Posted: August 28th, 2009 | Author: | Filed under: Architecture, Film, History, New York City, Photography, Quotes

This past Sunday, “Mad Men” (Season 3 Episode 2) referenced the venerable architecture critic Ada Louise Huxtable when Paul Kinsey and Pete Campbell were meeting with the developers of Madison Square Garden, discussing plans to knock down Penn Station.

It quotes Ms. Huxtable’s article in the New York Times from 1963 about Penn Station, called “How to Kill a City”. The New York Times has offered the full article in PDF to download and read here.

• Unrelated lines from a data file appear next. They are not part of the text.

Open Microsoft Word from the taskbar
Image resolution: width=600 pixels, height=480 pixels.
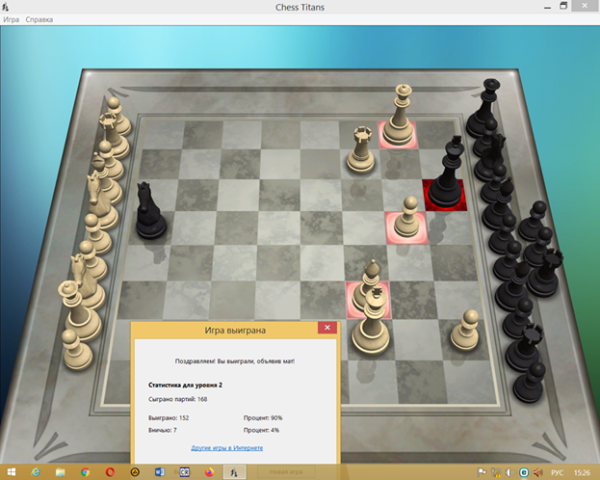(x=160, y=470)
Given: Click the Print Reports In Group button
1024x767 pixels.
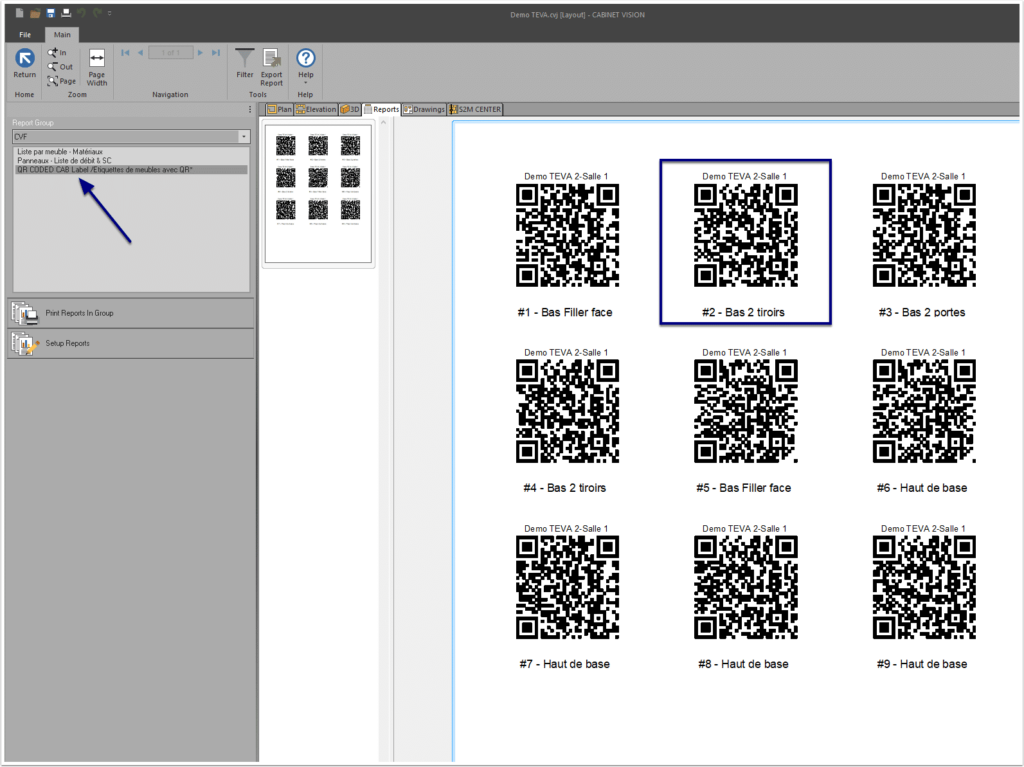Looking at the screenshot, I should (x=77, y=313).
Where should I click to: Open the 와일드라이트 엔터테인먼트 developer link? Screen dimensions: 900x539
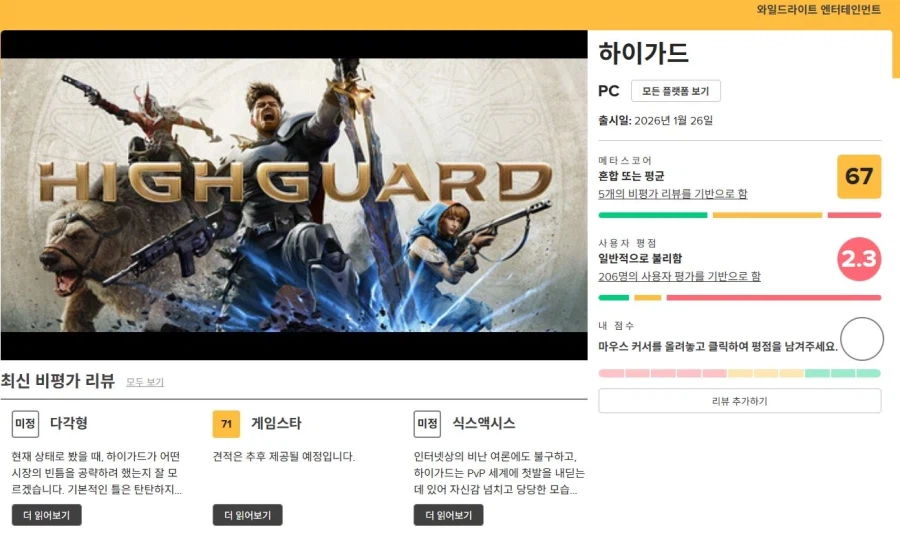[818, 10]
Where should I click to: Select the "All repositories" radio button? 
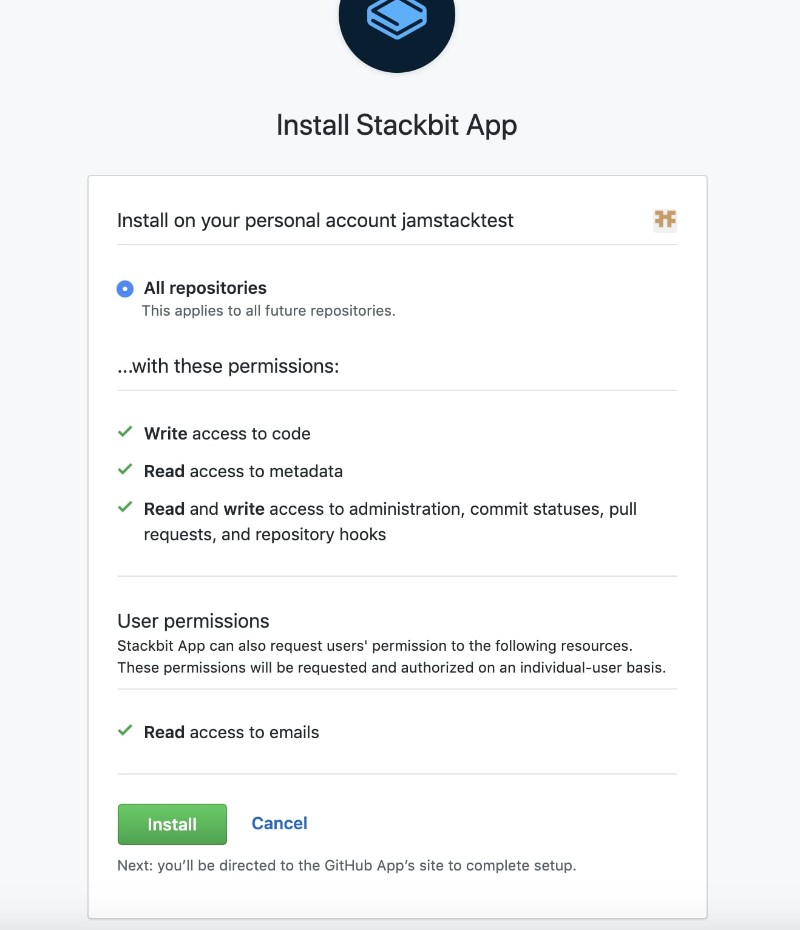(124, 288)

A eulogy in October of ’63 ran in the editorial section:

Any city gets what it admires, will pay for, and, ultimately, deserves. Even when we had Penn Station, we couldn’t afford to keep it clean. We want and deserve tin-can architecture in a tinhorn culture. And we will probably be judged not by the monuments we build but by those we have destroyed.

- “Farewell to Penn Station,” New York Times, Oct 30, 1963

Comparing the old to the new, Vincent Scully of Yale University remarked,

One entered the city like a god. One scuttles in now like a rat.

The original Penn Station was a steel and glass shrine to transportation, an elegant Beaux-Arts temple with its 150 foot high ceilings and a waiting room modeled after the Roman Baths of Caracalla.

Now it is an underground Habitrail™, lit by yellowed fluorescents and flavored by the odors of Roy Rogers™ and Cinnabon™ stinking down the corridors. Excepting the mad scurry for Amtrak platforms after the track number has finally been revealed on the big board, it is an oppressive space completely without joy.

photographer unknown

photographer unknown

Couple in Penn Station Sharing Farewell Kiss Before He Ships Off to War During WWII by Alfred Eisenstaedt

Couple in Penn Station Sharing Farewell Kiss Before He Ships Off to War During WWII by Alfred Eisenstaedt

Life Magazine has posted an entire series by Eisenstaedt of WWII soldiers’ farewells at Penn Station here.

Penn Station, circa 1910, Detroit Publishing Company

Circa 1910, Detroit Publishing Company; click to view the full size image

photographer unknown

Berenice Abbott, printed ca. 1935

AP Photo/Matty Zimmerman

AP Photo/Matty Zimmerman

photograph by Peter Moore

Peter Moore; click to view full size

Peter Moore and his wife Barbara documented the death of Penn Station and published their work, The Destruction Of Penn Station.

photographer unknown

today

The only consolation is that Penn Station’s demolition was a large factor in the creation of the Landmarks Preservation Commission in 1965.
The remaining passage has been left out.